* start MATERIAL FOR THE TASK *

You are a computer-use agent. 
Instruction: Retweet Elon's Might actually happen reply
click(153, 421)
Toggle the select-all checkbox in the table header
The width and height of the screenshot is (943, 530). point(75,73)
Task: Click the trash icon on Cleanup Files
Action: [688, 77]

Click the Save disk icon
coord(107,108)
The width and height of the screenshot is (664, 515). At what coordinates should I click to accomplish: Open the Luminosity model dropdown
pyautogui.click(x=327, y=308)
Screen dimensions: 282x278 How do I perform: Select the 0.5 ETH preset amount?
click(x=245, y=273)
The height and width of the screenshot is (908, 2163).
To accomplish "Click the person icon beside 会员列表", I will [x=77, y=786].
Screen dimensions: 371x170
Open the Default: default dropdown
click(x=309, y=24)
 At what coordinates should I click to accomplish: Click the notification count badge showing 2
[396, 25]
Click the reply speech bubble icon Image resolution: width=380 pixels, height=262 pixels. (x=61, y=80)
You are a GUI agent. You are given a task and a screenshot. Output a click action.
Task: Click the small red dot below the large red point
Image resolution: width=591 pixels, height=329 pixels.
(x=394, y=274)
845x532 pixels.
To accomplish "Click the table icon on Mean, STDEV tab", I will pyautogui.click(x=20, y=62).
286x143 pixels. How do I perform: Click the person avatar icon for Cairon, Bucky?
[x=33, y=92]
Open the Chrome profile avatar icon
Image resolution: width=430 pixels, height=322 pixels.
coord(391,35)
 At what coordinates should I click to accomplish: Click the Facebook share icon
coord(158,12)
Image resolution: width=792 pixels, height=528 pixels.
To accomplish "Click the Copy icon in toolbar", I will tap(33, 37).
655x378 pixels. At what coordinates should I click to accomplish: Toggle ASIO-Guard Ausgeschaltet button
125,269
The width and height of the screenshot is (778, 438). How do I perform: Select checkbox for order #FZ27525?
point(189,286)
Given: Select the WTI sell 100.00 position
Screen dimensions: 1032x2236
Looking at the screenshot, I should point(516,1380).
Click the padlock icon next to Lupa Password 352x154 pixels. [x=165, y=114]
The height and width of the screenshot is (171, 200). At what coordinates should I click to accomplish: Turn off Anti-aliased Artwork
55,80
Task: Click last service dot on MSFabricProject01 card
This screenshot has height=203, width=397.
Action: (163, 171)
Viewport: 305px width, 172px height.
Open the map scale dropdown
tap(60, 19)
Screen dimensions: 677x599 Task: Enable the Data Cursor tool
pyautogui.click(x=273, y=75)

* end MATERIAL FOR THE TASK *

— WRITTEN PROBLEM —
Could you update these rows so that every instance of "At what coordinates should I click to accomplish" reads "Where should I click to accomplish" instead, with nothing else altered?

— RESULT FOR THIS EXERCISE —
You are a computer-use agent. 
Instruction: Retweet Elon's Might actually happen reply
click(153, 421)
Toggle the select-all checkbox in the table header
The width and height of the screenshot is (943, 530). point(75,73)
Task: Click the trash icon on Cleanup Files
Action: [688, 77]

Click the Save disk icon
coord(107,108)
The width and height of the screenshot is (664, 515). Where should I click to accomplish: Open the Luminosity model dropdown
pyautogui.click(x=327, y=308)
Screen dimensions: 282x278 How do I perform: Select the 0.5 ETH preset amount?
click(x=245, y=273)
The height and width of the screenshot is (908, 2163).
To accomplish "Click the person icon beside 会员列表", I will [x=77, y=786].
Screen dimensions: 371x170
Open the Default: default dropdown
click(x=309, y=24)
 Where should I click to accomplish: Click the notification count badge showing 2
[396, 25]
Click the reply speech bubble icon Image resolution: width=380 pixels, height=262 pixels. (x=61, y=80)
You are a GUI agent. You are given a task and a screenshot. Output a click action.
Task: Click the small red dot below the large red point
Image resolution: width=591 pixels, height=329 pixels.
(x=394, y=274)
845x532 pixels.
To accomplish "Click the table icon on Mean, STDEV tab", I will pyautogui.click(x=20, y=62).
286x143 pixels. How do I perform: Click the person avatar icon for Cairon, Bucky?
[x=33, y=92]
Open the Chrome profile avatar icon
Image resolution: width=430 pixels, height=322 pixels.
coord(391,35)
 Where should I click to accomplish: Click the Facebook share icon
coord(158,12)
Image resolution: width=792 pixels, height=528 pixels.
To accomplish "Click the Copy icon in toolbar", I will tap(33, 37).
655x378 pixels. Where should I click to accomplish: Toggle ASIO-Guard Ausgeschaltet button
125,269
The width and height of the screenshot is (778, 438). How do I perform: Select checkbox for order #FZ27525?
point(189,286)
Given: Select the WTI sell 100.00 position
Screen dimensions: 1032x2236
Looking at the screenshot, I should point(516,1380).
Click the padlock icon next to Lupa Password 352x154 pixels. [x=165, y=114]
The height and width of the screenshot is (171, 200). Where should I click to accomplish: Turn off Anti-aliased Artwork
55,80
Task: Click last service dot on MSFabricProject01 card
This screenshot has height=203, width=397.
Action: (163, 171)
Viewport: 305px width, 172px height.
Open the map scale dropdown
tap(60, 19)
Screen dimensions: 677x599 Task: Enable the Data Cursor tool
pyautogui.click(x=273, y=75)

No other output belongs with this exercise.